SHORT PROBLEM 1:
In the racing article, where did Sapienza start and finish in last year's July race at Riverhead?

Drivers with racing background from New York (specifically Riverhead) have been to Victory Lane 18 times in that span, while Connecticut natives follow closely, winning 15 times. Much like New York, Connecticut puts on some modified racing weekly, specifically at Stafford Motor Speedway and Thompson Speedway Motorsports Park in the SK Modified divisions. The four drivers to be victorious in that time that are not from those two states include Jimmy Blewett (New Jersey), Bobby Santos (Massachusetts) and Jon McKennedy (Massachusetts).

Dave Sapienza

Sapienza Primed To Seal The Deal

Dave Sapienza, a native of Riverhead, heads to the race looking to capture his first career Whelen Modified Tour win. And if past history means anything, Sapienza could be among the favorites to win the seventh race of the Whelen Modified Tour season.

He has plenty of Riverhead experience under his belt in their NASCAR Modified class, and his statistics in Whelen Modified Tour action show he is going to be a threat. Even though he only has two top five finishes in six starts, last year, in the July race at Riverhead, Sapienza started 11th, and climbed through the field to finish second.

“Last year we had a good run, but unexpectedly, we had a new car there, and it was the debut with it,” Sapienza said. “Tommy (Grasso, crew chief) was a little bit familiar with it, but when we went to Riverhead, I was there at the end of the race, going for the win. I didn’t expect to be running second. I was almost in a fog.”

Since that race, Sapienza seems to be starting to find his mojo on the track. He finished last season with a total of seven top 10 finishes, and he has been showing strong speed out of the gate in 2018 — scoring a best finish of fifth so far in the Thompson 125 at Thompson Speedway Motorsports Park in June.

“Sometimes you strive forward, but then you have a setback, but as long as it isn’t my fault, I just can’t control it,” Sapienza said. “Like when there was oil on the race track (at Langley) and we got caught up in it, we had a good car for the distance of that race, but things happen.”

He is one of the drivers with the luxury of having a lot of laps around Riverhead in his past.

GIVEN RECORDS:
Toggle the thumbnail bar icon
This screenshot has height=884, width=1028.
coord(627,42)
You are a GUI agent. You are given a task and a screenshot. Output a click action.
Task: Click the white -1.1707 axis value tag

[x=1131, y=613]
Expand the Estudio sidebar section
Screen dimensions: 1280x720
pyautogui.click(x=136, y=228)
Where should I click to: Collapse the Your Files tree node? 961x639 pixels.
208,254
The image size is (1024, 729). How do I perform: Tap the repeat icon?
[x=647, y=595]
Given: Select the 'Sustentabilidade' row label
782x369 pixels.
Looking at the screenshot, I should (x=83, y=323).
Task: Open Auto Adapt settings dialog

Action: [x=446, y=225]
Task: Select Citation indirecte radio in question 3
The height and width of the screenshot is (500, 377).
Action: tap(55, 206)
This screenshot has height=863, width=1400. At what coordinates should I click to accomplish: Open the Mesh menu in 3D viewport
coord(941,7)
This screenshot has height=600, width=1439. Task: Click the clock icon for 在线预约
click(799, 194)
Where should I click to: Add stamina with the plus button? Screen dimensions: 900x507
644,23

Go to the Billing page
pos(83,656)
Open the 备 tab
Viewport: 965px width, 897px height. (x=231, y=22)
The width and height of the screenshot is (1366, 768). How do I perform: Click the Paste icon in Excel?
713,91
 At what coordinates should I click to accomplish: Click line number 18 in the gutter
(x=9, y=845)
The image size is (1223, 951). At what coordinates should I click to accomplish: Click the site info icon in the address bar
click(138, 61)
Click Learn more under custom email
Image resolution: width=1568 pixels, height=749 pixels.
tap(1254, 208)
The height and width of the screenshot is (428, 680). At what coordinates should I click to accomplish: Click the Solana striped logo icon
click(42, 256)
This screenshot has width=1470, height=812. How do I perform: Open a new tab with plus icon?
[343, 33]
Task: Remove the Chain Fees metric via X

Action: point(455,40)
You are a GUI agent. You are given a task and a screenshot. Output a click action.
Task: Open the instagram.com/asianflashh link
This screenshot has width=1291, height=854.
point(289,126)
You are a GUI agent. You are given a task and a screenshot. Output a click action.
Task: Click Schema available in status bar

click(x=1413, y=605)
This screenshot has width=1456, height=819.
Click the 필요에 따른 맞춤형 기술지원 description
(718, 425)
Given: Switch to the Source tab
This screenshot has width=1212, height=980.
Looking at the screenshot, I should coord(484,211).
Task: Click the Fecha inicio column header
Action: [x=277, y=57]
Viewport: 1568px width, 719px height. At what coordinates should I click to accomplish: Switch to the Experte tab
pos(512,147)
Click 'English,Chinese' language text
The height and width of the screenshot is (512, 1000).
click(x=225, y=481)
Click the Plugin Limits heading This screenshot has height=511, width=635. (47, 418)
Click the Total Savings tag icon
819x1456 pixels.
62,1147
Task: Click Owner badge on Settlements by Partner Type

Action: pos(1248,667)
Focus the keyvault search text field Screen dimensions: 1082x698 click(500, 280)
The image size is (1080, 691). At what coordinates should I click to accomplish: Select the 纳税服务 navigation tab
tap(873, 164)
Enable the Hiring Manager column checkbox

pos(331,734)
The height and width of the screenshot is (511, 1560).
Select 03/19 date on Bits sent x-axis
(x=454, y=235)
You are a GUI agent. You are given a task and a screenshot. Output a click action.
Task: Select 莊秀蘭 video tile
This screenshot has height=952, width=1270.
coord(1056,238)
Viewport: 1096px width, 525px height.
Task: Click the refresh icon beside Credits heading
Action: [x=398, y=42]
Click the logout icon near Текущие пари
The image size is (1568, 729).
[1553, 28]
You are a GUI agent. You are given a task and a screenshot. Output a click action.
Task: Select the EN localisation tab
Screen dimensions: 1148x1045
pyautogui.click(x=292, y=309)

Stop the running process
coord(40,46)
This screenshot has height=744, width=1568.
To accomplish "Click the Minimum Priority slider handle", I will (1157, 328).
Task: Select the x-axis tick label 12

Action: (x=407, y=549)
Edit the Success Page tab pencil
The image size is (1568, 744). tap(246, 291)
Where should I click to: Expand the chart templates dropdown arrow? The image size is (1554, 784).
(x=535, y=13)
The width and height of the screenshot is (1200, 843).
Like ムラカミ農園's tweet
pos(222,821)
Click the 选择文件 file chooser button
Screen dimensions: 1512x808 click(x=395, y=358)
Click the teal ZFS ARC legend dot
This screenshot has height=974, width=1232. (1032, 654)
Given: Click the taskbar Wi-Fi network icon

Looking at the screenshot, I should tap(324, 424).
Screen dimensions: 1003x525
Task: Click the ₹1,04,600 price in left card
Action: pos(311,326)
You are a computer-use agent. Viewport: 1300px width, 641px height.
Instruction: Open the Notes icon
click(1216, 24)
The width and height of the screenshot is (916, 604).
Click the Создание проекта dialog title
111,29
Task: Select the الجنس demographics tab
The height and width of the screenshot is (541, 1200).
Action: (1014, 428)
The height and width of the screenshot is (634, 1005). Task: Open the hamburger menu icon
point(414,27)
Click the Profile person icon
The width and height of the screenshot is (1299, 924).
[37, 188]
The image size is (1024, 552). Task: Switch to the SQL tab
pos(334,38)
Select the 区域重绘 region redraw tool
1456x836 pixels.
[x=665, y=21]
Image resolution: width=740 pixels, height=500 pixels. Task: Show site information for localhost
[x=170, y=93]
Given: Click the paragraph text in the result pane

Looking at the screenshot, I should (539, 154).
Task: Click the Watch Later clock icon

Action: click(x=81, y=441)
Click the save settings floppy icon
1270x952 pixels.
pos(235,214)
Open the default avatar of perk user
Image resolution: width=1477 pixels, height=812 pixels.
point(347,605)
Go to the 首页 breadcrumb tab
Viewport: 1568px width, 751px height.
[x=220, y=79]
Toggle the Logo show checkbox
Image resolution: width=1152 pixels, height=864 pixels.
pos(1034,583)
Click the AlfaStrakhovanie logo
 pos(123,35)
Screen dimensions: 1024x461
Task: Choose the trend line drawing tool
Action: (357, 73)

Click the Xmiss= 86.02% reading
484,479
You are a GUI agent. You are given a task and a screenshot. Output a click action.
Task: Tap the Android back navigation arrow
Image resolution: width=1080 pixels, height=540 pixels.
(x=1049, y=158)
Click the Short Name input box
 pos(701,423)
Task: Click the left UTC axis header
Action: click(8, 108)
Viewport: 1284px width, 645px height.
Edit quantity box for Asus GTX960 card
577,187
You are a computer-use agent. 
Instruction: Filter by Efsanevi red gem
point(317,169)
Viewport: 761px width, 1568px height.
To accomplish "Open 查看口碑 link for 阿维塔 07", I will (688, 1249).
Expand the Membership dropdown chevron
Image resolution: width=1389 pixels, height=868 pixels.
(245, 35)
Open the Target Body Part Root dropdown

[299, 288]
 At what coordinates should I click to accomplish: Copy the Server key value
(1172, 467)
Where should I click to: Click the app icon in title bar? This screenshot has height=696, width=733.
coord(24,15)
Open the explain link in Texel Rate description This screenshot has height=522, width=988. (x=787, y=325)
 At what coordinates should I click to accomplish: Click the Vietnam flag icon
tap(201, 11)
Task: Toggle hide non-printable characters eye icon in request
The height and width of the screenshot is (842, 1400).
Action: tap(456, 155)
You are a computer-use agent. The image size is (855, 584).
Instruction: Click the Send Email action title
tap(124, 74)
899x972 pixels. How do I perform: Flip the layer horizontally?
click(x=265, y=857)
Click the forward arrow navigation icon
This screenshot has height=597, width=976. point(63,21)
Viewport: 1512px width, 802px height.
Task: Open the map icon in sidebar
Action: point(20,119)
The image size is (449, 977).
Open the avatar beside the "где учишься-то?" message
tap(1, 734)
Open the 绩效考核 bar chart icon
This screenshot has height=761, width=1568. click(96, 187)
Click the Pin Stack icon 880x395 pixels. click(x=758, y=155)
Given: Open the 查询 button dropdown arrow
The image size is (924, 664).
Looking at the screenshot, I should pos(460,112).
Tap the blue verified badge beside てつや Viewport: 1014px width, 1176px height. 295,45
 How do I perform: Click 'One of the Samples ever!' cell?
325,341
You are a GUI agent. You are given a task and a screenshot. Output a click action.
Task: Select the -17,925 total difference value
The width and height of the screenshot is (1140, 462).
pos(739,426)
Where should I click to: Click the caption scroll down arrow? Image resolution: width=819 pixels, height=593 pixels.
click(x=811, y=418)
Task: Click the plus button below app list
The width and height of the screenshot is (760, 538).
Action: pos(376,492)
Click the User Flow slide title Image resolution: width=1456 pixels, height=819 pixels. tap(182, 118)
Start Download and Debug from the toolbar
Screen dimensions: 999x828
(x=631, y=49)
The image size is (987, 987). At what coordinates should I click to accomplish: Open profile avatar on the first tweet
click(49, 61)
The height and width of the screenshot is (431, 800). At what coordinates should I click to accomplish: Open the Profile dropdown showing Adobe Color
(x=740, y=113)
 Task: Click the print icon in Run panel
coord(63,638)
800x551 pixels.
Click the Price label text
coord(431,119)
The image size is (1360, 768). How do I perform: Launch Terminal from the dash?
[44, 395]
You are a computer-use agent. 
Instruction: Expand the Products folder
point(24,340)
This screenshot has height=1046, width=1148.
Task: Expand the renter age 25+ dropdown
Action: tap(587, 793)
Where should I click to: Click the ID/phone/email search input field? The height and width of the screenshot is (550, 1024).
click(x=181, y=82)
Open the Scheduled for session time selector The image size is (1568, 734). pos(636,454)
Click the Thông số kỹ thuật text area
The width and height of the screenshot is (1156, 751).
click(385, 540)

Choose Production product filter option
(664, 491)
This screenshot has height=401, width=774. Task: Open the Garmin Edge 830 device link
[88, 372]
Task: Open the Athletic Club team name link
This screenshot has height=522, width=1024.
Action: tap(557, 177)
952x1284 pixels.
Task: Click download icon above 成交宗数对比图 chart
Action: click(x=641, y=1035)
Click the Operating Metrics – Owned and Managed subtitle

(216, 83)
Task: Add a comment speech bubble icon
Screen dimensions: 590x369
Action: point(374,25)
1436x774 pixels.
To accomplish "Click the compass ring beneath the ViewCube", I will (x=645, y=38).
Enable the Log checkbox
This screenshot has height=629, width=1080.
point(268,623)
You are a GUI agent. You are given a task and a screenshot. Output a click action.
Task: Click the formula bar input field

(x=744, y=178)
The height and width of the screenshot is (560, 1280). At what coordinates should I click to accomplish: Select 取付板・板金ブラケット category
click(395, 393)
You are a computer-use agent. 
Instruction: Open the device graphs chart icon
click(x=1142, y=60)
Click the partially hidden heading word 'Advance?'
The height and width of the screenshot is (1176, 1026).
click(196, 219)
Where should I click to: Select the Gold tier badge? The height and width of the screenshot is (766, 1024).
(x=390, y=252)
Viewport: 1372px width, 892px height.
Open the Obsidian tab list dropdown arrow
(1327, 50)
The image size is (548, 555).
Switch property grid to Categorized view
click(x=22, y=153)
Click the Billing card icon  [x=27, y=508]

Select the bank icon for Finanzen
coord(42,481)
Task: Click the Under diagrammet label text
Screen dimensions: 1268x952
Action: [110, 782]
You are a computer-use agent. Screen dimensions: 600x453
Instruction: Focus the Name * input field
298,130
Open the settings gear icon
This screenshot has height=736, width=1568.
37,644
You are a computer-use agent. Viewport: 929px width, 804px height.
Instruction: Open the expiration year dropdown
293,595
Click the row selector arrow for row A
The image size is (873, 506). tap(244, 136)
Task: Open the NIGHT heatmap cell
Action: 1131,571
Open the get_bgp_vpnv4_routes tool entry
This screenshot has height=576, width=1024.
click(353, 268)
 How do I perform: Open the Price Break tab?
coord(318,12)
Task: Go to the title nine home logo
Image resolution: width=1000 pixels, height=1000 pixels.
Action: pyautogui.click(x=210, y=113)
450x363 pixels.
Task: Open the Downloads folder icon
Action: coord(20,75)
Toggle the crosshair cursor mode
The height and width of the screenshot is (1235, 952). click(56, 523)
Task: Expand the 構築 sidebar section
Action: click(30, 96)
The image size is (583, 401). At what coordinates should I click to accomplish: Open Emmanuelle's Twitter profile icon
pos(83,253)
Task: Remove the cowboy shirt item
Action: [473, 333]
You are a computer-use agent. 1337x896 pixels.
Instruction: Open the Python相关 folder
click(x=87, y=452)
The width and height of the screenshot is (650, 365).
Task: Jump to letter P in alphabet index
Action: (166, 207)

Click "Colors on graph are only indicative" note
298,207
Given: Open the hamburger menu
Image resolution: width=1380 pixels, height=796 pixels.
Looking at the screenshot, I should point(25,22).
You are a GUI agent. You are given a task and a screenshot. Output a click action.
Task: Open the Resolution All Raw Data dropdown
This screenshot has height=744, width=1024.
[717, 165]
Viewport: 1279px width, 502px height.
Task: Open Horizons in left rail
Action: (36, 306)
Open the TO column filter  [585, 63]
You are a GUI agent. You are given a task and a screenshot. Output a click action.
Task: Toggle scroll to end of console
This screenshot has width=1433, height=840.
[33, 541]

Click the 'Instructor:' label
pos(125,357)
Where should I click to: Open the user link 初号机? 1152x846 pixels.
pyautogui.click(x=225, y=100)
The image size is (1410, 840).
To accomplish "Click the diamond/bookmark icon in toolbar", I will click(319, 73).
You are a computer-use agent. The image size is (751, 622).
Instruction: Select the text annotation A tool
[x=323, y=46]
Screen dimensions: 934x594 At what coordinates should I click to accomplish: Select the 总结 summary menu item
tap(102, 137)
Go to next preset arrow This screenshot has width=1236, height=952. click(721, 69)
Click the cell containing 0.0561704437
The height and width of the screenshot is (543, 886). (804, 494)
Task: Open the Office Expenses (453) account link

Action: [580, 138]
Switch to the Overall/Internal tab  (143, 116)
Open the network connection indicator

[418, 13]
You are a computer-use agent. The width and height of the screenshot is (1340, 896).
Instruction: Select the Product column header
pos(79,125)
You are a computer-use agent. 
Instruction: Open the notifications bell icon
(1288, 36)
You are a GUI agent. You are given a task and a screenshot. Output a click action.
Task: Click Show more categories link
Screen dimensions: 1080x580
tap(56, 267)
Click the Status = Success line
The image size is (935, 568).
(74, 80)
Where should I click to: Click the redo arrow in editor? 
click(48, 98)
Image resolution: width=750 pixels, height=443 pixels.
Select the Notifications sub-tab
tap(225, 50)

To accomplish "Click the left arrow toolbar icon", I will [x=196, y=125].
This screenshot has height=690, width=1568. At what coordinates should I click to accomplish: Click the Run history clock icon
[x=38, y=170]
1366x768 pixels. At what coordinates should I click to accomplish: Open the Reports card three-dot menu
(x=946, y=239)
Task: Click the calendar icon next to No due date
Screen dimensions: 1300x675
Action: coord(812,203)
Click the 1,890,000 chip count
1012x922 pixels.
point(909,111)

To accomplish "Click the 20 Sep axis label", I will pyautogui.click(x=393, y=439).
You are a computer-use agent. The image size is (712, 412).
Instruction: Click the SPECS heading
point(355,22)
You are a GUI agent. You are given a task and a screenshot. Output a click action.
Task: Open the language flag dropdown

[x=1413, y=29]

SHORT PROBLEM 2:
Copy the listing verbatim, from its first line through the line containing "[x=647, y=595]", including both of those lines.

FINAL ANSWER 1:
He started 11th and finished second.

FINAL ANSWER 2:
Toggle the thumbnail bar icon
This screenshot has height=884, width=1028.
coord(627,42)
You are a GUI agent. You are given a task and a screenshot. Output a click action.
Task: Click the white -1.1707 axis value tag

[x=1131, y=613]
Expand the Estudio sidebar section
Screen dimensions: 1280x720
pyautogui.click(x=136, y=228)
Where should I click to: Collapse the Your Files tree node? 961x639 pixels.
208,254
The image size is (1024, 729). How do I perform: Tap the repeat icon?
[x=647, y=595]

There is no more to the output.